It's an extraordinary achievement. It's hard to think of more than half a dozen artists over 65 who've defied chronology and creeping conservatism to the same degree, harder still to find any pushing 70. Paul Motian and the Electric Bebop Band's Monk And Powell, made when Motian was 67? Perhaps, but some might say the repertory material disqualifies it. Charlie Haden and Carla Bley's Not In Our Name, made with the Liberation Music Orchestra when Haden was 68 and Bley 67? Maybe, but it's more politically than musically radical. Cecil Taylor's The Willisau Concert, made when Taylor was 70? Certainly.

On Time Lines, made with his regular gigging quartet augmented by trumpeter Charles Tolliver, Hill remains as playful and inquisitive as a child, and as impatient with prevailing orthodoxies as a twentysomething. Daring recalibrations of metre and tempo continue to be the heartbeat of his music. Whether on the tricky 11/8 metre of "Time Lines," the to-and-forth 5/4 - 4/4 shifts of "Ry Round 2," the dislocated rondo form of "Smooth," or within his own teasing, probing, insistent solos, Hill continues to treat bar lines with thrilling indifference. His idiosyncratic take on lyricism is intact too, sometimes dissonant and percussive, sometimes mellifluous and flowing, but always hummable and always instantly recognisable.
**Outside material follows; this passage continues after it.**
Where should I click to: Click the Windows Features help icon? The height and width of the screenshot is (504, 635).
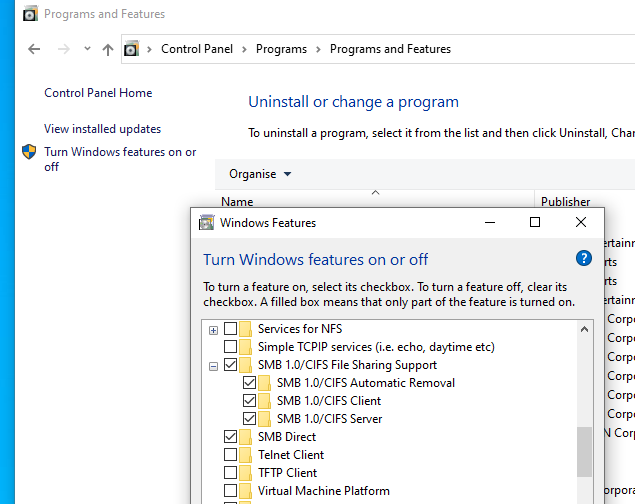(584, 259)
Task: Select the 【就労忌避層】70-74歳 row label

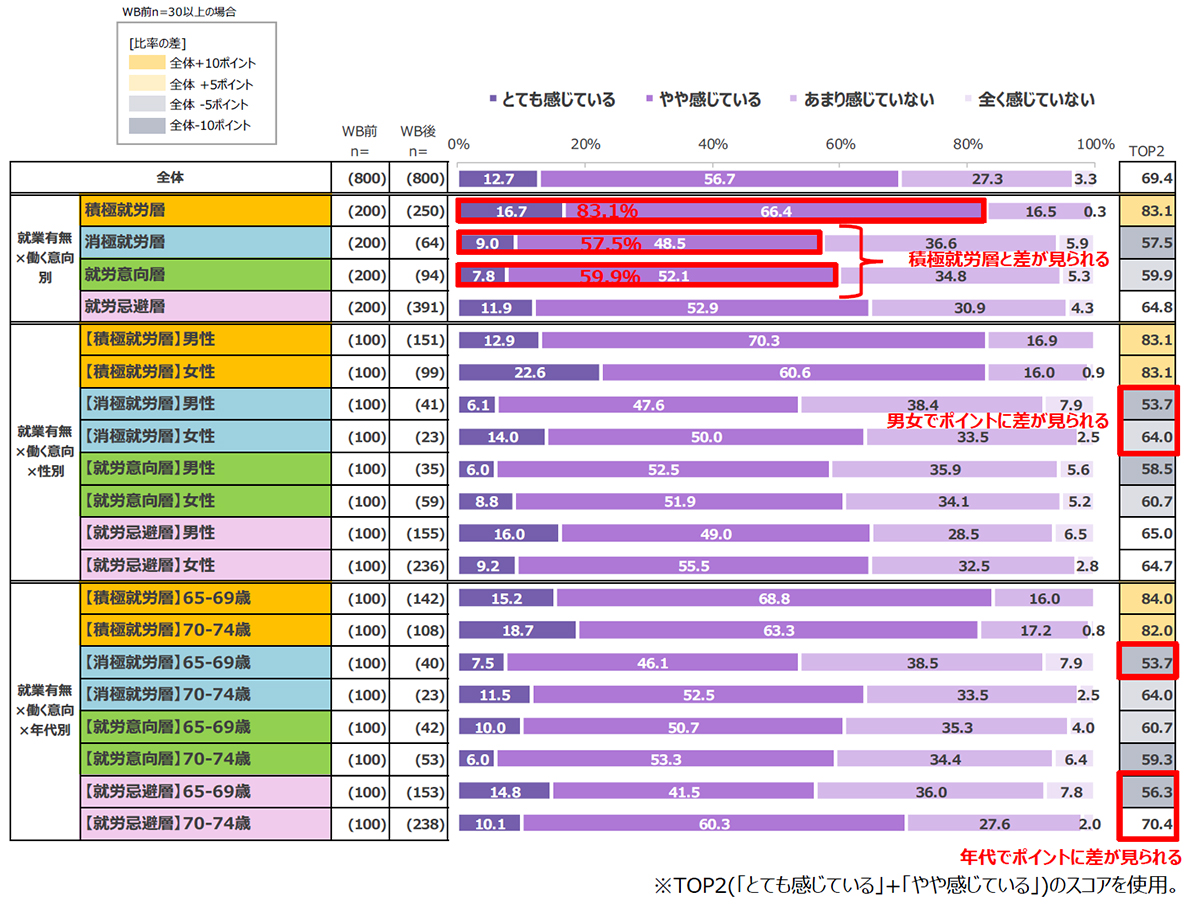Action: 166,824
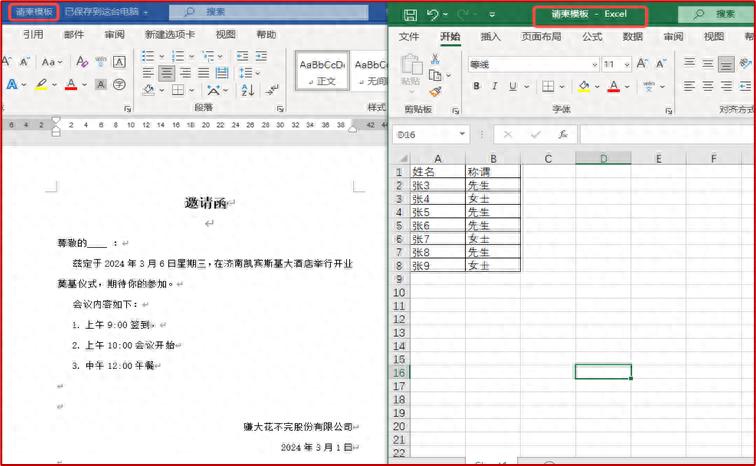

The musicians are out of the ordinary, timetravellers and rebel melodicists each and all. Hill's onetime colleague and near-contemporary, Charles Tolliver, is the most straight-ahead of the bunch, the keeper of the hard bop flame, but even he's sufficiently his own man to keep you guessing. John Herbert and Eric McPherson are as agile and off-kilter as Hill needs the engine room to be. (Herbert's fractured ostinatos are a thing of wonder throughout the album.) Greg Tardy, a rough and booting tenor saxophonist when he wants to be (check "Time Lines" and "Kil'ner"), sticks mainly to the clarinet and bass clarinet, and his astringent melodicism stands head-high with that of Eric Dolphy and Bennie Maupin in lineups before him.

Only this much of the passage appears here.